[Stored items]
------------------------------------------------------------------------

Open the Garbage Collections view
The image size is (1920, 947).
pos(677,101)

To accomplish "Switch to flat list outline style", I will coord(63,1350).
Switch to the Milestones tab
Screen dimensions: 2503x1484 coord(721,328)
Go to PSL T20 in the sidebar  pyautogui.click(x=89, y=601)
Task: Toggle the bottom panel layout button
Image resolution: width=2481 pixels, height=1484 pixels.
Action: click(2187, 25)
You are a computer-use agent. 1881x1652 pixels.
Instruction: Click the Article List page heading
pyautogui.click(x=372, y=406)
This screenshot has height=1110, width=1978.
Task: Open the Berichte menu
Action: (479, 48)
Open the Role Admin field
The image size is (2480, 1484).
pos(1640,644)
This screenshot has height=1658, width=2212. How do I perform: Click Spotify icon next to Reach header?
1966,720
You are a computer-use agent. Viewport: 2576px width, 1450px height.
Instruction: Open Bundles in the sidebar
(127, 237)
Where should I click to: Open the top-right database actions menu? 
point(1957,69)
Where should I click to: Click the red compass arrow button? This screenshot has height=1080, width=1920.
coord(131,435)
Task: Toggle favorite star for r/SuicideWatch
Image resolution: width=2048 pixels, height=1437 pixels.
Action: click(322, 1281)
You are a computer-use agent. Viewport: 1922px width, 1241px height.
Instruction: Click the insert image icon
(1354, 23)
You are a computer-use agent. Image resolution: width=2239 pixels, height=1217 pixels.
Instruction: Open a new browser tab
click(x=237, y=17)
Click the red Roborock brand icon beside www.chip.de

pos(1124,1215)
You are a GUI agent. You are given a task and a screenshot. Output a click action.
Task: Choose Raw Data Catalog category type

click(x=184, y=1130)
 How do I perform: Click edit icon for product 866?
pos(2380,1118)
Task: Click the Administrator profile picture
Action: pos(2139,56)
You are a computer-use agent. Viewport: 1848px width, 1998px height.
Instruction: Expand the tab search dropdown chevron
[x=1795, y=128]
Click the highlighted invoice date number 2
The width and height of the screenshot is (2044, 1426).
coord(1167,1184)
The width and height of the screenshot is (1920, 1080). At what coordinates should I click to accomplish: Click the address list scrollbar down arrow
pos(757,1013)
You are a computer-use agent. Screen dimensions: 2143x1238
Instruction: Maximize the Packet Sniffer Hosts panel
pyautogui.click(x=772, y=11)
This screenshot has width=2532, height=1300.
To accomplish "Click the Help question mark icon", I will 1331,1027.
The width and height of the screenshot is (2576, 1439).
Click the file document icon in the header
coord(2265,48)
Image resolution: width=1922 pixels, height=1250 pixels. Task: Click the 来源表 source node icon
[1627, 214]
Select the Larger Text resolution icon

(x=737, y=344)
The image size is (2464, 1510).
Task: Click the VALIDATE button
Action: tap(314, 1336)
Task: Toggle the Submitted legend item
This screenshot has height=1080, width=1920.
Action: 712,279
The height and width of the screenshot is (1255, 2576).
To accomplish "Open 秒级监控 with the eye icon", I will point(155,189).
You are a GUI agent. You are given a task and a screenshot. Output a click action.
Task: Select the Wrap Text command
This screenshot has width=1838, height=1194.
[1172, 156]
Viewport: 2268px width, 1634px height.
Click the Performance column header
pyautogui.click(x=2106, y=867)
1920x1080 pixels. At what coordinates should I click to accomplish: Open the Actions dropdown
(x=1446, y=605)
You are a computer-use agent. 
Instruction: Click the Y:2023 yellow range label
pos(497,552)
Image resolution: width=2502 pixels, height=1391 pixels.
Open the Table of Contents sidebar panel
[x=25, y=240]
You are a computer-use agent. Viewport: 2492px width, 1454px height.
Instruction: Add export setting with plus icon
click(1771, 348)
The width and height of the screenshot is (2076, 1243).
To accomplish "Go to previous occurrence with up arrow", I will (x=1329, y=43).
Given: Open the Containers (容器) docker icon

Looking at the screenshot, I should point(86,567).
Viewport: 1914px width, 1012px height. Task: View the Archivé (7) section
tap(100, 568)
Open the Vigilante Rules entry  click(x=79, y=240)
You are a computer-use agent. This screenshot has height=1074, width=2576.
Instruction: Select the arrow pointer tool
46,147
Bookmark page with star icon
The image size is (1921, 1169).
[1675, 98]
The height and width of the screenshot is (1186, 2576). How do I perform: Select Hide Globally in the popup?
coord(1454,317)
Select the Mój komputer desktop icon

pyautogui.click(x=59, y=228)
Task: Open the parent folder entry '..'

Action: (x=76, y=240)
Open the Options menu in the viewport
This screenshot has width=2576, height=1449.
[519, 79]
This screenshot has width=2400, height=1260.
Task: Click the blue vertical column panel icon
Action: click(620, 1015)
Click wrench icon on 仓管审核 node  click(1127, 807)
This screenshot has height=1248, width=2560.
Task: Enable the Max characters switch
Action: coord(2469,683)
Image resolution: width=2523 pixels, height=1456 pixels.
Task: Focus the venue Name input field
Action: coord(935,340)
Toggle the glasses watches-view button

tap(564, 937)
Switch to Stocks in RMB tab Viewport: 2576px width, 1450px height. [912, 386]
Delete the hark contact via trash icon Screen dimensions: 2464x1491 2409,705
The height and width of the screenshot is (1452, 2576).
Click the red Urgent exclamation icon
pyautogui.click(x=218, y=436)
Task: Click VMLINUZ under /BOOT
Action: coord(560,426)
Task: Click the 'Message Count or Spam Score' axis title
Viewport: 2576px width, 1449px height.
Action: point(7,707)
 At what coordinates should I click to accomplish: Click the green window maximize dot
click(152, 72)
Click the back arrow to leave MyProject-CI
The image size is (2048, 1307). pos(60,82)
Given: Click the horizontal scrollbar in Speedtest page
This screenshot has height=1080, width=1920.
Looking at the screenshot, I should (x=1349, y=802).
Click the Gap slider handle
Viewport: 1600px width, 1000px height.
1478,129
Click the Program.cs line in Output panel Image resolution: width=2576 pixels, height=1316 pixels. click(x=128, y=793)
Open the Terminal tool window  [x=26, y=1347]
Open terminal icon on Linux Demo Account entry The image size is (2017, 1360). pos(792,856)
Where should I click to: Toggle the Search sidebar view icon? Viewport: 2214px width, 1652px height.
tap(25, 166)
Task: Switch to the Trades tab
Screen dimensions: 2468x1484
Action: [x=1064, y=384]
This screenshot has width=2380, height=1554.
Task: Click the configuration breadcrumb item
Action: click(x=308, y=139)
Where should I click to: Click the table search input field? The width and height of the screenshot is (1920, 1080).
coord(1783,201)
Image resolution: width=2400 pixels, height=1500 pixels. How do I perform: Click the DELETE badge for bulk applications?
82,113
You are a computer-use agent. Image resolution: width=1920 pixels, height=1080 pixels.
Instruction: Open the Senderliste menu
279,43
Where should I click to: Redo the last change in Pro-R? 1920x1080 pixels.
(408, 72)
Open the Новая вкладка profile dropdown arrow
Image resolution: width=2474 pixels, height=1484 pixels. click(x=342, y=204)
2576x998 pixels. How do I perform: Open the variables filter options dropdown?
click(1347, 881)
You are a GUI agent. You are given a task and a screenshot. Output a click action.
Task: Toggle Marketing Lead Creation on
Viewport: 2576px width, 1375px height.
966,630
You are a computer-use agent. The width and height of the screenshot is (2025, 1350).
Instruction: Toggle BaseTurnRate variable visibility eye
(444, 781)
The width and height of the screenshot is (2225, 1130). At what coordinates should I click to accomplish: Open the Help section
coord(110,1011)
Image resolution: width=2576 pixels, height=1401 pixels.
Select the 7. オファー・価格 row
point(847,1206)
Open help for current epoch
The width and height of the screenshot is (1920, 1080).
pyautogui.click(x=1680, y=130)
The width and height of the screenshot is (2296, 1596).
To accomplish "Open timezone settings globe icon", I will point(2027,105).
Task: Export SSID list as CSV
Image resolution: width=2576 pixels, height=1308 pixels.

------------------------------------------------------------------------

Task instructions ::
The records above should be repeated exactly. Print them all.

Solution ::
Open the Garbage Collections view
The image size is (1920, 947).
pos(677,101)

To accomplish "Switch to flat list outline style", I will coord(63,1350).
Switch to the Milestones tab
Screen dimensions: 2503x1484 coord(721,328)
Go to PSL T20 in the sidebar  pyautogui.click(x=89, y=601)
Task: Toggle the bottom panel layout button
Image resolution: width=2481 pixels, height=1484 pixels.
Action: click(2187, 25)
You are a computer-use agent. 1881x1652 pixels.
Instruction: Click the Article List page heading
pyautogui.click(x=372, y=406)
This screenshot has height=1110, width=1978.
Task: Open the Berichte menu
Action: (479, 48)
Open the Role Admin field
The image size is (2480, 1484).
pos(1640,644)
This screenshot has height=1658, width=2212. How do I perform: Click Spotify icon next to Reach header?
1966,720
You are a computer-use agent. Viewport: 2576px width, 1450px height.
Instruction: Open Bundles in the sidebar
(127, 237)
Where should I click to: Open the top-right database actions menu? 
point(1957,69)
Where should I click to: Click the red compass arrow button? This screenshot has height=1080, width=1920.
coord(131,435)
Task: Toggle favorite star for r/SuicideWatch
Image resolution: width=2048 pixels, height=1437 pixels.
Action: click(322, 1281)
You are a computer-use agent. Viewport: 1922px width, 1241px height.
Instruction: Click the insert image icon
(1354, 23)
You are a computer-use agent. Image resolution: width=2239 pixels, height=1217 pixels.
Instruction: Open a new browser tab
click(x=237, y=17)
Click the red Roborock brand icon beside www.chip.de

pos(1124,1215)
You are a GUI agent. You are given a task and a screenshot. Output a click action.
Task: Choose Raw Data Catalog category type

click(x=184, y=1130)
 How do I perform: Click edit icon for product 866?
pos(2380,1118)
Task: Click the Administrator profile picture
Action: pos(2139,56)
You are a computer-use agent. Viewport: 1848px width, 1998px height.
Instruction: Expand the tab search dropdown chevron
[x=1795, y=128]
Click the highlighted invoice date number 2
The width and height of the screenshot is (2044, 1426).
coord(1167,1184)
The width and height of the screenshot is (1920, 1080). At what coordinates should I click to accomplish: Click the address list scrollbar down arrow
pos(757,1013)
You are a computer-use agent. Screen dimensions: 2143x1238
Instruction: Maximize the Packet Sniffer Hosts panel
pyautogui.click(x=772, y=11)
This screenshot has width=2532, height=1300.
To accomplish "Click the Help question mark icon", I will 1331,1027.
The width and height of the screenshot is (2576, 1439).
Click the file document icon in the header
coord(2265,48)
Image resolution: width=1922 pixels, height=1250 pixels. Task: Click the 来源表 source node icon
[1627, 214]
Select the Larger Text resolution icon

(x=737, y=344)
The image size is (2464, 1510).
Task: Click the VALIDATE button
Action: tap(314, 1336)
Task: Toggle the Submitted legend item
This screenshot has height=1080, width=1920.
Action: 712,279
The height and width of the screenshot is (1255, 2576).
To accomplish "Open 秒级监控 with the eye icon", I will point(155,189).
You are a GUI agent. You are given a task and a screenshot. Output a click action.
Task: Select the Wrap Text command
This screenshot has width=1838, height=1194.
[1172, 156]
Viewport: 2268px width, 1634px height.
Click the Performance column header
pyautogui.click(x=2106, y=867)
1920x1080 pixels. At what coordinates should I click to accomplish: Open the Actions dropdown
(x=1446, y=605)
You are a computer-use agent. 
Instruction: Click the Y:2023 yellow range label
pos(497,552)
Image resolution: width=2502 pixels, height=1391 pixels.
Open the Table of Contents sidebar panel
[x=25, y=240]
You are a computer-use agent. Viewport: 2492px width, 1454px height.
Instruction: Add export setting with plus icon
click(1771, 348)
The width and height of the screenshot is (2076, 1243).
To accomplish "Go to previous occurrence with up arrow", I will (x=1329, y=43).
Given: Open the Containers (容器) docker icon

Looking at the screenshot, I should point(86,567).
Viewport: 1914px width, 1012px height. Task: View the Archivé (7) section
tap(100, 568)
Open the Vigilante Rules entry  click(x=79, y=240)
You are a computer-use agent. This screenshot has height=1074, width=2576.
Instruction: Select the arrow pointer tool
46,147
Bookmark page with star icon
The image size is (1921, 1169).
[1675, 98]
The height and width of the screenshot is (1186, 2576). How do I perform: Select Hide Globally in the popup?
coord(1454,317)
Select the Mój komputer desktop icon

pyautogui.click(x=59, y=228)
Task: Open the parent folder entry '..'

Action: (x=76, y=240)
Open the Options menu in the viewport
This screenshot has width=2576, height=1449.
[519, 79]
This screenshot has width=2400, height=1260.
Task: Click the blue vertical column panel icon
Action: click(620, 1015)
Click wrench icon on 仓管审核 node  click(1127, 807)
This screenshot has height=1248, width=2560.
Task: Enable the Max characters switch
Action: coord(2469,683)
Image resolution: width=2523 pixels, height=1456 pixels.
Task: Focus the venue Name input field
Action: coord(935,340)
Toggle the glasses watches-view button

tap(564, 937)
Switch to Stocks in RMB tab Viewport: 2576px width, 1450px height. [912, 386]
Delete the hark contact via trash icon Screen dimensions: 2464x1491 2409,705
The height and width of the screenshot is (1452, 2576).
Click the red Urgent exclamation icon
pyautogui.click(x=218, y=436)
Task: Click VMLINUZ under /BOOT
Action: coord(560,426)
Task: Click the 'Message Count or Spam Score' axis title
Viewport: 2576px width, 1449px height.
Action: point(7,707)
 At what coordinates should I click to accomplish: Click the green window maximize dot
click(152, 72)
Click the back arrow to leave MyProject-CI
The image size is (2048, 1307). pos(60,82)
Given: Click the horizontal scrollbar in Speedtest page
This screenshot has height=1080, width=1920.
Looking at the screenshot, I should (x=1349, y=802).
Click the Gap slider handle
Viewport: 1600px width, 1000px height.
1478,129
Click the Program.cs line in Output panel Image resolution: width=2576 pixels, height=1316 pixels. click(x=128, y=793)
Open the Terminal tool window  [x=26, y=1347]
Open terminal icon on Linux Demo Account entry The image size is (2017, 1360). pos(792,856)
Where should I click to: Toggle the Search sidebar view icon? Viewport: 2214px width, 1652px height.
tap(25, 166)
Task: Switch to the Trades tab
Screen dimensions: 2468x1484
Action: [x=1064, y=384]
This screenshot has width=2380, height=1554.
Task: Click the configuration breadcrumb item
Action: click(x=308, y=139)
Where should I click to: Click the table search input field? The width and height of the screenshot is (1920, 1080).
coord(1783,201)
Image resolution: width=2400 pixels, height=1500 pixels. How do I perform: Click the DELETE badge for bulk applications?
82,113
You are a computer-use agent. Image resolution: width=1920 pixels, height=1080 pixels.
Instruction: Open the Senderliste menu
279,43
Where should I click to: Redo the last change in Pro-R? 1920x1080 pixels.
(408, 72)
Open the Новая вкладка profile dropdown arrow
Image resolution: width=2474 pixels, height=1484 pixels. click(x=342, y=204)
2576x998 pixels. How do I perform: Open the variables filter options dropdown?
click(1347, 881)
You are a GUI agent. You are given a task and a screenshot. Output a click action.
Task: Toggle Marketing Lead Creation on
Viewport: 2576px width, 1375px height.
966,630
You are a computer-use agent. The width and height of the screenshot is (2025, 1350).
Instruction: Toggle BaseTurnRate variable visibility eye
(444, 781)
The width and height of the screenshot is (2225, 1130). At what coordinates should I click to accomplish: Open the Help section
coord(110,1011)
Image resolution: width=2576 pixels, height=1401 pixels.
Select the 7. オファー・価格 row
point(847,1206)
Open help for current epoch
The width and height of the screenshot is (1920, 1080).
pyautogui.click(x=1680, y=130)
The width and height of the screenshot is (2296, 1596).
To accomplish "Open timezone settings globe icon", I will point(2027,105).
Task: Export SSID list as CSV
Image resolution: width=2576 pixels, height=1308 pixels.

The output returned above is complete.